Stage 2b. ENDOCELL Working Group (expert panel)

An additional task of the steering committee will be to define the ENDOCELL Working Group, the panel of experts who will be invited to complete the online ENDOCELL survey(s). The ENDOCELL Working Group will be compiled based on a combination of purposive sampling and literature review-based sampling. PubMed will be searched for all papers published in the last 10 years describing the use of cells/in vitro systems. Search terms will be (endometriosis OR endometrium) AND (primary cells OR cell line OR organoid OR in vitro) NOT (review). This search will be performed prior to launching the ENDOCELL survey specific to each methodology. First and last authors of the papers will be identified as potential members of the ENDOCELL Working Group and duplicate names/authors will be excluded. The generated list of experts will be evaluated by the ENDOCELL steering committee who will prioritise the identified experts according to their suitability in participating to the survey. The steering committee can also add further names. Members of the ENDOCELL Working Group will be recruited from both academic and industrial sectors.
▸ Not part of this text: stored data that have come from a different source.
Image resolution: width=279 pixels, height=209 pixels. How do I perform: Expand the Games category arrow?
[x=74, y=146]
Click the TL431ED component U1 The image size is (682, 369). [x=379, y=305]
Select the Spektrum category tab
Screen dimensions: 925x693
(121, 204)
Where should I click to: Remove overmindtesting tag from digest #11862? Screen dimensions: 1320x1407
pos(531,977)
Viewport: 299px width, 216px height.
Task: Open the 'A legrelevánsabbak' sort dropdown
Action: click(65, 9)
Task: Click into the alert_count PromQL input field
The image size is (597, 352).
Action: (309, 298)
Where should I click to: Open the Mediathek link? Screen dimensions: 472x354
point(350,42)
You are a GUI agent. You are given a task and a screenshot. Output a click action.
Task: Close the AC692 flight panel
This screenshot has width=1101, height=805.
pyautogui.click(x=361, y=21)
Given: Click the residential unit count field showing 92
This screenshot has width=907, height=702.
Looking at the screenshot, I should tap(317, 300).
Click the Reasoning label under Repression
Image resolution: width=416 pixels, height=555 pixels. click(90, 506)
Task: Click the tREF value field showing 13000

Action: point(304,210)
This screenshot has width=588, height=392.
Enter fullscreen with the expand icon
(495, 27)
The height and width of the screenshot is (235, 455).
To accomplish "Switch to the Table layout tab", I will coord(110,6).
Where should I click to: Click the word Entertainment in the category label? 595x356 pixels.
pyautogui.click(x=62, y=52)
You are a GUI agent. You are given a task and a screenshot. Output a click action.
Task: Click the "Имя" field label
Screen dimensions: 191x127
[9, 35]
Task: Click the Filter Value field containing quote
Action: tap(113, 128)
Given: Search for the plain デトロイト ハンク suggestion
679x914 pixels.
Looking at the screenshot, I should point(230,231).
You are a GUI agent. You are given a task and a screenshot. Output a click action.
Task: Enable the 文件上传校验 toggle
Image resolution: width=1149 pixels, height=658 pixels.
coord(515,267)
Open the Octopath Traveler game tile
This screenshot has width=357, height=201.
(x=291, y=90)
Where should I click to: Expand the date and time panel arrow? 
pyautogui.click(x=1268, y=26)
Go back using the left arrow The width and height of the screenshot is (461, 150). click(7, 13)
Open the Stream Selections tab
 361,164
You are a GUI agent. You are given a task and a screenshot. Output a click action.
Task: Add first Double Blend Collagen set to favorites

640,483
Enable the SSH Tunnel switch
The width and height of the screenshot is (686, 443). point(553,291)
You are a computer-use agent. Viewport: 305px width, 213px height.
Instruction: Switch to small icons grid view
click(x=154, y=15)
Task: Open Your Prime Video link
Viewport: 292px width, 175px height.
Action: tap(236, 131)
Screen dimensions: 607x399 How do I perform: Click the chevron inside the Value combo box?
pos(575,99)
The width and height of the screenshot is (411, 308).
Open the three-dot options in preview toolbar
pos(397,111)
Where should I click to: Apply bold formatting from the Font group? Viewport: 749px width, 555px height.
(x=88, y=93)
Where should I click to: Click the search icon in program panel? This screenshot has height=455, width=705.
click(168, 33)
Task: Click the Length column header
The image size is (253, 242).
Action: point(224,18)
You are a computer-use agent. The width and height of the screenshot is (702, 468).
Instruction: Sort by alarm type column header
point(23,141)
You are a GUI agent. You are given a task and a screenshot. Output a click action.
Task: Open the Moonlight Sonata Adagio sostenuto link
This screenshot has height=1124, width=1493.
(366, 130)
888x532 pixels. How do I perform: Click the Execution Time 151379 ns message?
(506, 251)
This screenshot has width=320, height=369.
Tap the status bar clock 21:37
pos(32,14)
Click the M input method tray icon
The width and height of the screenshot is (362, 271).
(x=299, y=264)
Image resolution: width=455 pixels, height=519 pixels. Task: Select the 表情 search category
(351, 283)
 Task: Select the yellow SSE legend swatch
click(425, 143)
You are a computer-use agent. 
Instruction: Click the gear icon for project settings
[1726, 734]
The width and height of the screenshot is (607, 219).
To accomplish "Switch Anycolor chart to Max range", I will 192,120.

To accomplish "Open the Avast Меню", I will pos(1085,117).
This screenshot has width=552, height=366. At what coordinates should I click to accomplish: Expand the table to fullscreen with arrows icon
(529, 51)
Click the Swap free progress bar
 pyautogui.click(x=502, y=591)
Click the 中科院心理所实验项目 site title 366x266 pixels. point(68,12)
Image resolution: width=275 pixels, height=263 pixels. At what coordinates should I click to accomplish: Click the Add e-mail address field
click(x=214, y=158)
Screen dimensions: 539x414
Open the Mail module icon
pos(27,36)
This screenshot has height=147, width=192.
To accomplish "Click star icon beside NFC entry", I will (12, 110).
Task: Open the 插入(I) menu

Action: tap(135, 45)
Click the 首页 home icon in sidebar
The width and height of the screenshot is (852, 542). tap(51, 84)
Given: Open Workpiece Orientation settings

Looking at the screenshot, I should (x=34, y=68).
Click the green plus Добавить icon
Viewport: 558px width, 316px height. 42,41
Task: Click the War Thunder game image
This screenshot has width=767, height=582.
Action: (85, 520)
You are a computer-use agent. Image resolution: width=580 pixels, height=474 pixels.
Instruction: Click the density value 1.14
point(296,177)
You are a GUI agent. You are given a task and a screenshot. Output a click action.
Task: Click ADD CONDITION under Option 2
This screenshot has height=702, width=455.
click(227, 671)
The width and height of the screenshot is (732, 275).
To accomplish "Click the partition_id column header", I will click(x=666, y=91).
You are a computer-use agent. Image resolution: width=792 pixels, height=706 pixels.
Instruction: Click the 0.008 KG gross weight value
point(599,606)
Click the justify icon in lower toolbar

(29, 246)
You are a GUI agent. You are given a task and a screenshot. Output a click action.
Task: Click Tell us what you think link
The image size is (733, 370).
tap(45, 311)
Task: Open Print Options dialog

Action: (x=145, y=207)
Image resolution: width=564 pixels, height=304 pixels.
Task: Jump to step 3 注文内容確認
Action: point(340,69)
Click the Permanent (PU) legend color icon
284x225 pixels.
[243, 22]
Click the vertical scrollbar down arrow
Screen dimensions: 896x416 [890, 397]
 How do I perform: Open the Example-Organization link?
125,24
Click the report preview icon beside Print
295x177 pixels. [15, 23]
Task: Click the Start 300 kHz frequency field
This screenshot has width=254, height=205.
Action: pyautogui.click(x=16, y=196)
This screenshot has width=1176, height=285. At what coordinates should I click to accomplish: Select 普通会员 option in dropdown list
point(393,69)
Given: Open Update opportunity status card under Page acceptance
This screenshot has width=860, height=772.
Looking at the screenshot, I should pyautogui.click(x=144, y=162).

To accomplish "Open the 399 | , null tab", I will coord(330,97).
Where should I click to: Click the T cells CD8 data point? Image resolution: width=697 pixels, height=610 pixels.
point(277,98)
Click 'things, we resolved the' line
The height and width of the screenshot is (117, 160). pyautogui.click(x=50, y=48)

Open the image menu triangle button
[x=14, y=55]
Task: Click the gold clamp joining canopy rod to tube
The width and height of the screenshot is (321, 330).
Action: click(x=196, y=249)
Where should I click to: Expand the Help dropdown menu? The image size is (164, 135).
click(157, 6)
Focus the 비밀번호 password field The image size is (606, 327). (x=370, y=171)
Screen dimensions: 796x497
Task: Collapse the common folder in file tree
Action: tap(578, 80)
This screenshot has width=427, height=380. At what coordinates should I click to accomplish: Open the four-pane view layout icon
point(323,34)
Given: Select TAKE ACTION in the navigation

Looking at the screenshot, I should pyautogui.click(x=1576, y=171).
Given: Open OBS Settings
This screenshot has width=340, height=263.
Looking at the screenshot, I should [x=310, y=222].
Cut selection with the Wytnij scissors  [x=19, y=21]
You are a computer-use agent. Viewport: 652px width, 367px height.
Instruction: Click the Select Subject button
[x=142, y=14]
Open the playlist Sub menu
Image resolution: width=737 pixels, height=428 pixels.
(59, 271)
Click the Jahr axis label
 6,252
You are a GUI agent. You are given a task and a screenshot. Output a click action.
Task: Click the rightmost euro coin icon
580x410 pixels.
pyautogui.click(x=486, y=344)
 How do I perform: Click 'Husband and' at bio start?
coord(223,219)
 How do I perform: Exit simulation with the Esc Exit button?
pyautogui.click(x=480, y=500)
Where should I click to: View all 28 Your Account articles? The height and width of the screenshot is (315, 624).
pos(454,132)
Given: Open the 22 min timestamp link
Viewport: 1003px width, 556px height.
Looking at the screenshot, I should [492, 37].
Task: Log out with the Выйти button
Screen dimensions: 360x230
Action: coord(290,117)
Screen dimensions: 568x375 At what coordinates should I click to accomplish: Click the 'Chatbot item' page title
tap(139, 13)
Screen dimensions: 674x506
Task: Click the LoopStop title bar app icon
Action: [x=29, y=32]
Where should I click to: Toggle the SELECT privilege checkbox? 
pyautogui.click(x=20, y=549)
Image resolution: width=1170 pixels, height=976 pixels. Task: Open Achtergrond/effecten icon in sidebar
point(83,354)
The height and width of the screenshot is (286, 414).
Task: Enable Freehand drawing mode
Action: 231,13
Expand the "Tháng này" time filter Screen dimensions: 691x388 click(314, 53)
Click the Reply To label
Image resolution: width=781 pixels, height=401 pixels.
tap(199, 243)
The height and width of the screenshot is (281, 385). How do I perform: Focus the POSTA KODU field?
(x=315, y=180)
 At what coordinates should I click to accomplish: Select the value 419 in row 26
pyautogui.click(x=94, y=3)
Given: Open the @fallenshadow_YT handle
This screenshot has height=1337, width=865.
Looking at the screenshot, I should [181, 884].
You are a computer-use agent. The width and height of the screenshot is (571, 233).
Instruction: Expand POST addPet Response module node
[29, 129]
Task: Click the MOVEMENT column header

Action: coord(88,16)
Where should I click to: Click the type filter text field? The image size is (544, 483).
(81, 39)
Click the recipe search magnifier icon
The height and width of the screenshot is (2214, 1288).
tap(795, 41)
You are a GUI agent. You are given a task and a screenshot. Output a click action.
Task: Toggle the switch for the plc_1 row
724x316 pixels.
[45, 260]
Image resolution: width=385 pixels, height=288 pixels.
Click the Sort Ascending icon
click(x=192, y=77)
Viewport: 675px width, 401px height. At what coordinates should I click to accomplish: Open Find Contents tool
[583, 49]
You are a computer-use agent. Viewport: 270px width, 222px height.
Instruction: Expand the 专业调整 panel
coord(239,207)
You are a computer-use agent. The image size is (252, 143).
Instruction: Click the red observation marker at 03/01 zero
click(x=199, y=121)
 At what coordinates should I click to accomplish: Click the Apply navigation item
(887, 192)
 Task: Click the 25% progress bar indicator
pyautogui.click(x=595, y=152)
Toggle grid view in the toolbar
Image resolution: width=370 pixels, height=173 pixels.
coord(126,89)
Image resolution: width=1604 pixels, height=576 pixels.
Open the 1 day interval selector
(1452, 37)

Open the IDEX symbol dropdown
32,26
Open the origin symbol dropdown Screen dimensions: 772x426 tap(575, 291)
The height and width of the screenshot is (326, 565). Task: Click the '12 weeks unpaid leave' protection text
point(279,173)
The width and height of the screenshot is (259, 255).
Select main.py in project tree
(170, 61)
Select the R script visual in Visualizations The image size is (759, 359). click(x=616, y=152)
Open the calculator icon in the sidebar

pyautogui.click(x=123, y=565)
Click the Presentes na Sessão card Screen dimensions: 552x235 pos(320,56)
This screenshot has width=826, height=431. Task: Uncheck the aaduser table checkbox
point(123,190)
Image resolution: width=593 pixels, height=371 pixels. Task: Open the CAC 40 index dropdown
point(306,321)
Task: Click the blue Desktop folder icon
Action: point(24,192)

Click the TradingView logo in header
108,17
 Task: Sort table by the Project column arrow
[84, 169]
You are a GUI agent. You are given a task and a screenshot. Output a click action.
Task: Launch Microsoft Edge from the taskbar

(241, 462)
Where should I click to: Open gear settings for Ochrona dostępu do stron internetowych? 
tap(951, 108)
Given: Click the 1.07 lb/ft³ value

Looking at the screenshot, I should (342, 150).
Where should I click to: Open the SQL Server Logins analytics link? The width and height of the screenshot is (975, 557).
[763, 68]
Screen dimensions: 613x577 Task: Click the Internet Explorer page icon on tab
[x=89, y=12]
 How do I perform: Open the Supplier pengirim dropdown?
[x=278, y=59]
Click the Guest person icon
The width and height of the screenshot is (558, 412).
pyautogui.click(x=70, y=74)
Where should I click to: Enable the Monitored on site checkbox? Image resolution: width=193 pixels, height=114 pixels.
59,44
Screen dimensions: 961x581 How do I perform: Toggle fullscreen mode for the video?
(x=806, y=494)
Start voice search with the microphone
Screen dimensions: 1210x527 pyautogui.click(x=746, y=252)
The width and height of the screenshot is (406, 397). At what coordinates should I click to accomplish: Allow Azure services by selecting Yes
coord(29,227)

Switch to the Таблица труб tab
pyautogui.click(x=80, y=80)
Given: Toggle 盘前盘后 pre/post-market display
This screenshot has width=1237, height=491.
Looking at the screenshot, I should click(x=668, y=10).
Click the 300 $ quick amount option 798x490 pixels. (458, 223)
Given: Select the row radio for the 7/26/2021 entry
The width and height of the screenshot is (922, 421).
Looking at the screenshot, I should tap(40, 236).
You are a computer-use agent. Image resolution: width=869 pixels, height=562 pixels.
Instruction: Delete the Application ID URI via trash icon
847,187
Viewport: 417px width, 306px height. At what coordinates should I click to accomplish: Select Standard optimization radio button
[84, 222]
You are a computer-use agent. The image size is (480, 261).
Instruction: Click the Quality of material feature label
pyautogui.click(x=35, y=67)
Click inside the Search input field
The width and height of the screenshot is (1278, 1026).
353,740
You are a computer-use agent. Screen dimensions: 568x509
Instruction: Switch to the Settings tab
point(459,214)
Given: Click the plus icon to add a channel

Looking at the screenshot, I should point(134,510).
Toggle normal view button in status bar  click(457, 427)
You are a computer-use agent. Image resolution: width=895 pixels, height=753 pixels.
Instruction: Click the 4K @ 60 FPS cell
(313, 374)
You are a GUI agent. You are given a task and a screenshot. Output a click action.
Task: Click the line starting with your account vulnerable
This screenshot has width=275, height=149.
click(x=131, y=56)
Depending on the methodology/survey, 150–300 ENDOCELL Working Group members will be invited to participate in the survey. Individuals who wish to opt out of the survey will be removed from subsequent invitations. Participants will be blinded to identities of other individuals in the group, and they will not know the specific answers that other individuals provide. The dropout rate based on previous Delphi studies cannot be foreseen in advance given the wide range reported (20–60%) in the literature (Vogel et al. 2019, Mendoza et al. 2022).

Stage 2c. Participation to the ENDOCELL survey eDelphi rounds 1, 2 and 3

The ENDOCELL Working Group members will be invited to participate in the survey via a personalised email that explains the objective, the methodology and timelines of this eDelphi protocol. The present protocol (or an extract of it) plus a short video tutorial will also be provided. The ENDOCELL Working Group will be asked to complete three rounds of the eDelphi. They will have a 4-week period to complete each round of the ENDOCELL survey online. In the first eDelphi round, the ENDOCELL Working Group will be also encouraged to add any missing topics/outcomes/questions using the free-text option (Colonna et al. 2017, Isidori et al. 2019, Vogel et al. 2019, Brown et al. 2021). The ENDOCELL steering committee will also complete the survey. Each participant in the survey will be assigned a unique identifier to anonymise their responses. Following the first eDelphi round, the ENDOCELL facilitators will analyse the data, identify new items suggested by the ENDOCELL Working Group, and modify the ENDOCELL survey if necessary. The complete ENDOCELL steering committee will be involved in final approval of the new version of ENDOCELL survey that will comprise the identical list of propositions from the previous survey version, plus the newly identified items/procedural steps and corresponding formulated propositions (Fig. 1).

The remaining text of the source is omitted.